Reconnaissant l’importance majeure des agents de santé communautaires, le Fonds mondial a financé la formation de plus de deux millions d’entre eux dans les pays où il investit. Ces personnes compétentes sont indispensables à la prévention, à la détection et à la surveillance non seulement du paludisme, mais aussi d’autres maladies – de ce fait, elles constituent un maillon essentiel de la prévention des pandémies.
Troisièmement, les responsables des programmes de lutte contre le paludisme ont besoin de données complètes pour prendre des décisions éclairées sur l’affectation des ressources en vue de réduire l’incidence du paludisme. À l’heure actuelle, les données ne sont pas ventilées par genre ou par âge. Il est difficile dans ces conditions de cerner l’impact de la maladie sur les femmes et les filles et de trouver des moyens efficaces d’améliorer leur accès à des interventions qui pourraient leur sauver la vie.
Le Fonds mondial collabore avec les pays dans lesquels il investit pour recueillir ces données au moyen de systèmes comme l’outil Malaria Matchbox, qui évalue l’équité des services existants de lutte contre le paludisme. Aujourd’hui, plus de 50 % des pays qui collaborent avec le Fonds mondial fournissent des données entièrement ventilées par genre et par âge. Ces données permettent de mieux cerner les inégalités de genre et d’étayer avec des données probantes l’élaboration des programmes, le financement et la prise de décisions sur les politiques.

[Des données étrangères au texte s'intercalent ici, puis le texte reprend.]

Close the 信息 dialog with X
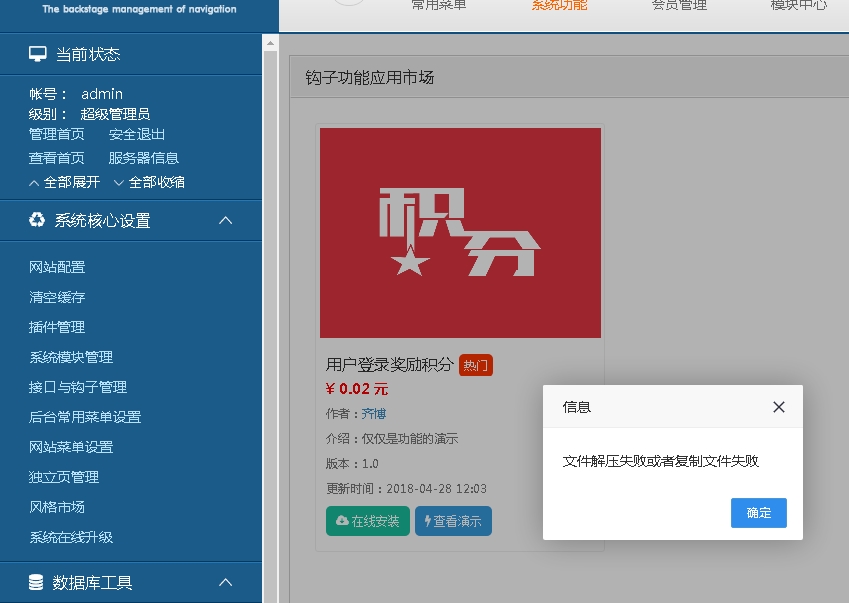The width and height of the screenshot is (849, 603). click(779, 407)
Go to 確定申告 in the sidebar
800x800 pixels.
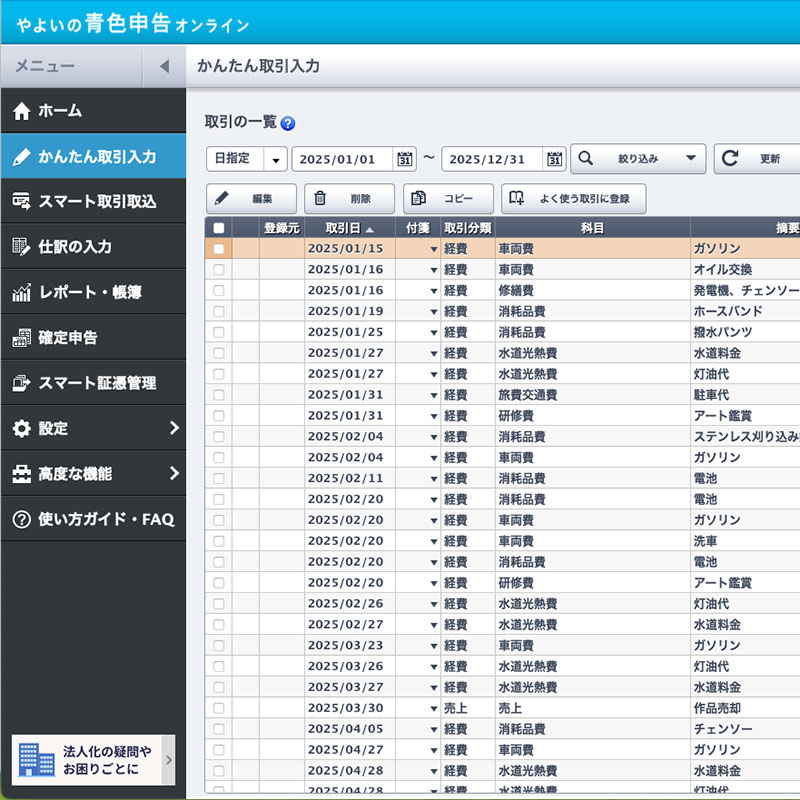coord(93,338)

Alors que des dirigeants du monde entier se réunissent, profitons de l’occasion pour catalyser un véritable changement.
Je ne cesserai mon combat que le jour où les femmes, les jeunes filles et les familles auront cessé de vivre dans la crainte d’être emportées par cette maladie évitable et traitable. Il n’y a pas de temps à perdre. Investissons dans ce qui compte pour la santé et la sécurité de toutes et de tous.
Cette tribune est d’abord parue dans Jeune Afrique.